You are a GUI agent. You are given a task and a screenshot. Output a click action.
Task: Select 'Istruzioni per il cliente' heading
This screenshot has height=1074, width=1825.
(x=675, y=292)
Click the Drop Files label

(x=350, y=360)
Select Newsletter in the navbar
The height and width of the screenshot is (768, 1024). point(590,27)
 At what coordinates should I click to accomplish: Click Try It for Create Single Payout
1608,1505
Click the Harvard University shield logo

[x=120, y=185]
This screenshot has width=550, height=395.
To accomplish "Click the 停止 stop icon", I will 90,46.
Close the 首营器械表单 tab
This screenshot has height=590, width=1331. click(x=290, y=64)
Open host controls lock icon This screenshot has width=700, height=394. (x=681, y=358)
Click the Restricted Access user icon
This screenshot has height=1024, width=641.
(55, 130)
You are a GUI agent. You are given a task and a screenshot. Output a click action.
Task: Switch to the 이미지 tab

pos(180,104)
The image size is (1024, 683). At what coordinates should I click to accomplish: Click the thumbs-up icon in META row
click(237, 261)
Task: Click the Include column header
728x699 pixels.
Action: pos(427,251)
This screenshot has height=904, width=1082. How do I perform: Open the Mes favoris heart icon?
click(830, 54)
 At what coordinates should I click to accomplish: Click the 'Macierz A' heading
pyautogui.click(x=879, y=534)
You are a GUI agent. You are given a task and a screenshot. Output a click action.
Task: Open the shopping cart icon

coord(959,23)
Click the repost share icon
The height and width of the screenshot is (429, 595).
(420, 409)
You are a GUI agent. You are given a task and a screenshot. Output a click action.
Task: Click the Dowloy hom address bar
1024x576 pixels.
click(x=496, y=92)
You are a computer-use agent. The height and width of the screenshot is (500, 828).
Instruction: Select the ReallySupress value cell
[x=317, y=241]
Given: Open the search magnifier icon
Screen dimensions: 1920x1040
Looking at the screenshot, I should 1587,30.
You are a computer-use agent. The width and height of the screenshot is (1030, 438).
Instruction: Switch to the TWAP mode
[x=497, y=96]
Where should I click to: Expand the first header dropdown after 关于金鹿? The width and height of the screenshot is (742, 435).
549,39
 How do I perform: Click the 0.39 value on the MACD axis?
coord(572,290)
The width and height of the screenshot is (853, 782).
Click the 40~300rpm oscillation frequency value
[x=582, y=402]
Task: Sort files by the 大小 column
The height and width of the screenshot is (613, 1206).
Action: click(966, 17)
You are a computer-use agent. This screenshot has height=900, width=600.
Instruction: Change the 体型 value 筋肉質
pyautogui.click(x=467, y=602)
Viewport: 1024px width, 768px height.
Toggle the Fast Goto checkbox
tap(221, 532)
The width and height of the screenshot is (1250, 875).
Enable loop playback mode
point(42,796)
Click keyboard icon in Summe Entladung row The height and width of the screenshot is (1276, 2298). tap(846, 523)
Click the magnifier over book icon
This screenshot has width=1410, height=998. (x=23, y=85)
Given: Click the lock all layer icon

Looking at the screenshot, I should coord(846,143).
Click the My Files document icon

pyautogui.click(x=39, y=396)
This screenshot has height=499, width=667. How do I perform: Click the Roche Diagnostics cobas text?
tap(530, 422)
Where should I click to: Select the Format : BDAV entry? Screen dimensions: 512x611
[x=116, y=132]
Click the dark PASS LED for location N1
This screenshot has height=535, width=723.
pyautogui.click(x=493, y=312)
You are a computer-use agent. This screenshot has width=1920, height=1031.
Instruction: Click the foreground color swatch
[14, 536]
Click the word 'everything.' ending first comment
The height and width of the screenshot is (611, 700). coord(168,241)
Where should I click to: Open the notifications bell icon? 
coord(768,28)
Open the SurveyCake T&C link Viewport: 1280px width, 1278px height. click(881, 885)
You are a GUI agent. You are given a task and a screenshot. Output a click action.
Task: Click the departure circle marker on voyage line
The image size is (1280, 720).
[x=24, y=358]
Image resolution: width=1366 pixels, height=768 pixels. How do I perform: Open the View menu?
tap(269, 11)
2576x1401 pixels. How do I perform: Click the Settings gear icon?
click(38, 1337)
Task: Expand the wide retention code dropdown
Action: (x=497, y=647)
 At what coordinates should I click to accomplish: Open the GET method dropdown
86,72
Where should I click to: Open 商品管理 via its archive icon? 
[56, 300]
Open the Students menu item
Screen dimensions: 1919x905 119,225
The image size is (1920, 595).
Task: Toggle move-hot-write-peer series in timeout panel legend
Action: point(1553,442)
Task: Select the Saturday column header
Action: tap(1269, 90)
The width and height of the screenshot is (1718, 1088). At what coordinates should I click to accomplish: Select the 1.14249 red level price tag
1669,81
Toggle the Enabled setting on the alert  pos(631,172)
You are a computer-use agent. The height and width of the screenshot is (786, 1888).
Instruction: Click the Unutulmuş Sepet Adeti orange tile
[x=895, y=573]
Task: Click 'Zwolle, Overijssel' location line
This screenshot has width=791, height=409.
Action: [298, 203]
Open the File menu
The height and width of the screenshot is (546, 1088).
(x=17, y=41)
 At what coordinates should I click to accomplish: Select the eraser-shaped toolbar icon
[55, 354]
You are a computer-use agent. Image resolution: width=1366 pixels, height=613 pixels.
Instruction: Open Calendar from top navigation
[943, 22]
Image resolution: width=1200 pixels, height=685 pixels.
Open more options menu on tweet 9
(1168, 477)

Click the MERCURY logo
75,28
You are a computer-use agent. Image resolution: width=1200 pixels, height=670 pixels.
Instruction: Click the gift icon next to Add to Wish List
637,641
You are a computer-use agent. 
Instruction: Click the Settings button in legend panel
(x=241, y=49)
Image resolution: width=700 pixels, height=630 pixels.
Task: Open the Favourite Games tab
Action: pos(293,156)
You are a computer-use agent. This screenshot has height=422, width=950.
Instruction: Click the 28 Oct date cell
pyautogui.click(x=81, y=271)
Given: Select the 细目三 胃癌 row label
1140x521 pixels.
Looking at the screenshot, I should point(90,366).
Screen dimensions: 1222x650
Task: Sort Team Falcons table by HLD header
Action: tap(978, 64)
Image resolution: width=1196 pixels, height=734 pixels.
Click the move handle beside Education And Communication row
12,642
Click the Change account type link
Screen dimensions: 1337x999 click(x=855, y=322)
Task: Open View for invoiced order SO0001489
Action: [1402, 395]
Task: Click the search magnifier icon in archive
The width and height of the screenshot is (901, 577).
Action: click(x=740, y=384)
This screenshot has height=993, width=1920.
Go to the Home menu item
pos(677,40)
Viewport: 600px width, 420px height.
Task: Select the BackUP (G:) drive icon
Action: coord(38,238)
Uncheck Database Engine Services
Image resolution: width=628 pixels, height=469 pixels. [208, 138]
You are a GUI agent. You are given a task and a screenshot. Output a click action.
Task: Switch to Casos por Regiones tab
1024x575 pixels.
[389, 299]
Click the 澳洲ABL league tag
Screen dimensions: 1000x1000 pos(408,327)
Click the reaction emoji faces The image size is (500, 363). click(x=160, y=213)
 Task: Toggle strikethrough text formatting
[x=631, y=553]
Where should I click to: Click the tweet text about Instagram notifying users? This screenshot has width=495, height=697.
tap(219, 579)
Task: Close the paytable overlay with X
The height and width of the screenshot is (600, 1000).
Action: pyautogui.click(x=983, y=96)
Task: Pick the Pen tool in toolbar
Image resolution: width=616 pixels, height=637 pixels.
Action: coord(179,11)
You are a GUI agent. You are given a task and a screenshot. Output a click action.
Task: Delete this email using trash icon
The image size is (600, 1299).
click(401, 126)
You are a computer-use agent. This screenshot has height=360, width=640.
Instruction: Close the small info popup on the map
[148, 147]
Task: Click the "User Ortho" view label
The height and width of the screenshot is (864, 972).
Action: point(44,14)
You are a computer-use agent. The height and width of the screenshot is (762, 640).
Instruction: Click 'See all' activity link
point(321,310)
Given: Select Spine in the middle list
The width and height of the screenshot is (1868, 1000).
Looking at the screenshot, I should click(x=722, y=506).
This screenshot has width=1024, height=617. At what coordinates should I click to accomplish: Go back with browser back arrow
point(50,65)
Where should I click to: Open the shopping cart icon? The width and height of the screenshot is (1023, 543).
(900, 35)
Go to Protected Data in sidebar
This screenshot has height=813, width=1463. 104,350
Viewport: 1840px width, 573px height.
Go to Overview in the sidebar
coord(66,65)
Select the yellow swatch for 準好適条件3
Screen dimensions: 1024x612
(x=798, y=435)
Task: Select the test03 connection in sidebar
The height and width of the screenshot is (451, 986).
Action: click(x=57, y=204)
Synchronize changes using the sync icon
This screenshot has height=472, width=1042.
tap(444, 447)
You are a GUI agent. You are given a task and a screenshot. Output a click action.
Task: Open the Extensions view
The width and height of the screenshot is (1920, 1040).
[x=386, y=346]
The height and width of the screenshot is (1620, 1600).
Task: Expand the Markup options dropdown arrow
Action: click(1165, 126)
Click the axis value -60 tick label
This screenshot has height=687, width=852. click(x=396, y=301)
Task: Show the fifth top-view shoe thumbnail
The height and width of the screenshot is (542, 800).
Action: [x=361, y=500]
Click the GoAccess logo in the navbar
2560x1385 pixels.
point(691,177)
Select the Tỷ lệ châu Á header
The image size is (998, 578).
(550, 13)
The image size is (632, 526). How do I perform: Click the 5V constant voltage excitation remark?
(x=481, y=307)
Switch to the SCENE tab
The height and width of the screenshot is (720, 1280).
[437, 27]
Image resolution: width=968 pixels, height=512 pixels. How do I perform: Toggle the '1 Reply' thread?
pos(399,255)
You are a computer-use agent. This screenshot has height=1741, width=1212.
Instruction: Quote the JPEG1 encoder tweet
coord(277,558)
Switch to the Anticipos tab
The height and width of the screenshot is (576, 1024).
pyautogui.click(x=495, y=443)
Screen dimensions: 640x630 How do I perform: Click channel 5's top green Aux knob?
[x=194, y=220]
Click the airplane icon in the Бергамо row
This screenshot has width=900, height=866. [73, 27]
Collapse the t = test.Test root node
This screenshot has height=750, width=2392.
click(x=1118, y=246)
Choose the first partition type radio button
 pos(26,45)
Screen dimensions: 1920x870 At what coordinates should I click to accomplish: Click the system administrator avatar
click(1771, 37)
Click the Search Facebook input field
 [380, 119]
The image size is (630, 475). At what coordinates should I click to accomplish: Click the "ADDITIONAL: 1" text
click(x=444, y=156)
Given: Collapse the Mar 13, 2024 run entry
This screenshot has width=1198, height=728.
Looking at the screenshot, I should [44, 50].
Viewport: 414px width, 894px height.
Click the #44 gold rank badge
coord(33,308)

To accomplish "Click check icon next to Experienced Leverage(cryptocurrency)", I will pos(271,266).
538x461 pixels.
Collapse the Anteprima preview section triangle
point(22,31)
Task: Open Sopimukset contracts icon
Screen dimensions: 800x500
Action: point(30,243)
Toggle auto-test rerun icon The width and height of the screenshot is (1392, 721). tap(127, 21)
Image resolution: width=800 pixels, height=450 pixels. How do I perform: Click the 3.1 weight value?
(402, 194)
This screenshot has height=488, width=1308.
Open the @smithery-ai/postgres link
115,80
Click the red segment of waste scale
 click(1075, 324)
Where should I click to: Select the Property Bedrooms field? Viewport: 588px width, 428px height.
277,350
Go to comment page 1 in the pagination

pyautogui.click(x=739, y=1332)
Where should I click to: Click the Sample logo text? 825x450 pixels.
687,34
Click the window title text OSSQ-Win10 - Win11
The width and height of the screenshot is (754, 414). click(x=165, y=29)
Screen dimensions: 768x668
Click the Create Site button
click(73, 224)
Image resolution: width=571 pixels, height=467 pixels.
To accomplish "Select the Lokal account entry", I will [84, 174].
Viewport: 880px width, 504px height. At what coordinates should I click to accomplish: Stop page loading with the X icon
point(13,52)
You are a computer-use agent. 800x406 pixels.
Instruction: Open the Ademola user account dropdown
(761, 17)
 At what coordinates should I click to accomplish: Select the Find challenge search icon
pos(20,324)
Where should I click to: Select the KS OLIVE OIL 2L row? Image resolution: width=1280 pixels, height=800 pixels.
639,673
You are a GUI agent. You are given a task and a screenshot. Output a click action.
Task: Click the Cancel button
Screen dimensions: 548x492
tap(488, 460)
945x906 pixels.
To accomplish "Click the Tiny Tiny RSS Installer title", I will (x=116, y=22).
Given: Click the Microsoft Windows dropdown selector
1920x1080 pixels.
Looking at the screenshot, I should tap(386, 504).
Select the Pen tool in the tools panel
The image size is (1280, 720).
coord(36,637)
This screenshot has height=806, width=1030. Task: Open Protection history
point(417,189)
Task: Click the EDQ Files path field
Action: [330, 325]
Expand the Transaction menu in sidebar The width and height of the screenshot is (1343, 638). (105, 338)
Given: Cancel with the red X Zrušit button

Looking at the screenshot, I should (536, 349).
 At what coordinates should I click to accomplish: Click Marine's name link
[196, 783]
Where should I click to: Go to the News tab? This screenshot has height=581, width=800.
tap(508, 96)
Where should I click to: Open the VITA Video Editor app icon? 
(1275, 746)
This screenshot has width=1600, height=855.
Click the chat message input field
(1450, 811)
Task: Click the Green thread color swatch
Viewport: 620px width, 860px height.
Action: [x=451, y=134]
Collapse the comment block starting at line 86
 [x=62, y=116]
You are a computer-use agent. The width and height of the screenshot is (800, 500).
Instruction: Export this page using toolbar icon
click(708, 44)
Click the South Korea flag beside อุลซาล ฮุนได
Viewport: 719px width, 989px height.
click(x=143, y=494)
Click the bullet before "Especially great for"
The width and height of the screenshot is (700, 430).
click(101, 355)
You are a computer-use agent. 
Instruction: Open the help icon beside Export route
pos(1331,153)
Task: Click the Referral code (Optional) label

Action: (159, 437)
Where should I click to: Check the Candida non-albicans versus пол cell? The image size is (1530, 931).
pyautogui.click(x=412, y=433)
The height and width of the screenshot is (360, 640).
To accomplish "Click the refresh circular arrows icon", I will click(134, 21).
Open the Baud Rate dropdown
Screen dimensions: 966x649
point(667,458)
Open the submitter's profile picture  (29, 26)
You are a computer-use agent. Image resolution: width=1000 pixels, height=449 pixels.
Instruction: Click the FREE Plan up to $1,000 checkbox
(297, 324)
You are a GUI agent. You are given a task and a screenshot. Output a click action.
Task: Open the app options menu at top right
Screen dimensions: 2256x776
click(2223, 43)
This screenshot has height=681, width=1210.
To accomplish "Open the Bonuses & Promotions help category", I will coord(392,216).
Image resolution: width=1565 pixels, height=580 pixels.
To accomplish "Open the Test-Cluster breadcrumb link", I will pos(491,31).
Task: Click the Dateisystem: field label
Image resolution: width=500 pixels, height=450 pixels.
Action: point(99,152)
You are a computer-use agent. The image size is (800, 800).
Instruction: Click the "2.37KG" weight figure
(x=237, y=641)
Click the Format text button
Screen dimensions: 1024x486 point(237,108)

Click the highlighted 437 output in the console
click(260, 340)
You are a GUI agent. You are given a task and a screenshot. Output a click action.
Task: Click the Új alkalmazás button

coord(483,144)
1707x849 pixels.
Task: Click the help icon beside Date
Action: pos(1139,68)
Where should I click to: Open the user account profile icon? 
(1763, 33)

.....

## WHAT THE EXERCISE ASKS
The answer should consist only of the lines from the line containing "Open the Baud Rate dropdown" through the final line of the listing above, reproduced exactly.

## SOLUTION TO THIS EXERCISE
Open the Baud Rate dropdown
Screen dimensions: 966x649
point(667,458)
Open the submitter's profile picture  (29, 26)
You are a computer-use agent. Image resolution: width=1000 pixels, height=449 pixels.
Instruction: Click the FREE Plan up to $1,000 checkbox
(297, 324)
You are a GUI agent. You are given a task and a screenshot. Output a click action.
Task: Open the app options menu at top right
Screen dimensions: 2256x776
click(2223, 43)
This screenshot has height=681, width=1210.
To accomplish "Open the Bonuses & Promotions help category", I will coord(392,216).
Image resolution: width=1565 pixels, height=580 pixels.
To accomplish "Open the Test-Cluster breadcrumb link", I will pos(491,31).
Task: Click the Dateisystem: field label
Image resolution: width=500 pixels, height=450 pixels.
Action: point(99,152)
You are a computer-use agent. The image size is (800, 800).
Instruction: Click the "2.37KG" weight figure
(x=237, y=641)
Click the Format text button
Screen dimensions: 1024x486 point(237,108)

Click the highlighted 437 output in the console
click(260, 340)
You are a GUI agent. You are given a task and a screenshot. Output a click action.
Task: Click the Új alkalmazás button

coord(483,144)
1707x849 pixels.
Task: Click the help icon beside Date
Action: pos(1139,68)
Where should I click to: Open the user account profile icon? 
(1763, 33)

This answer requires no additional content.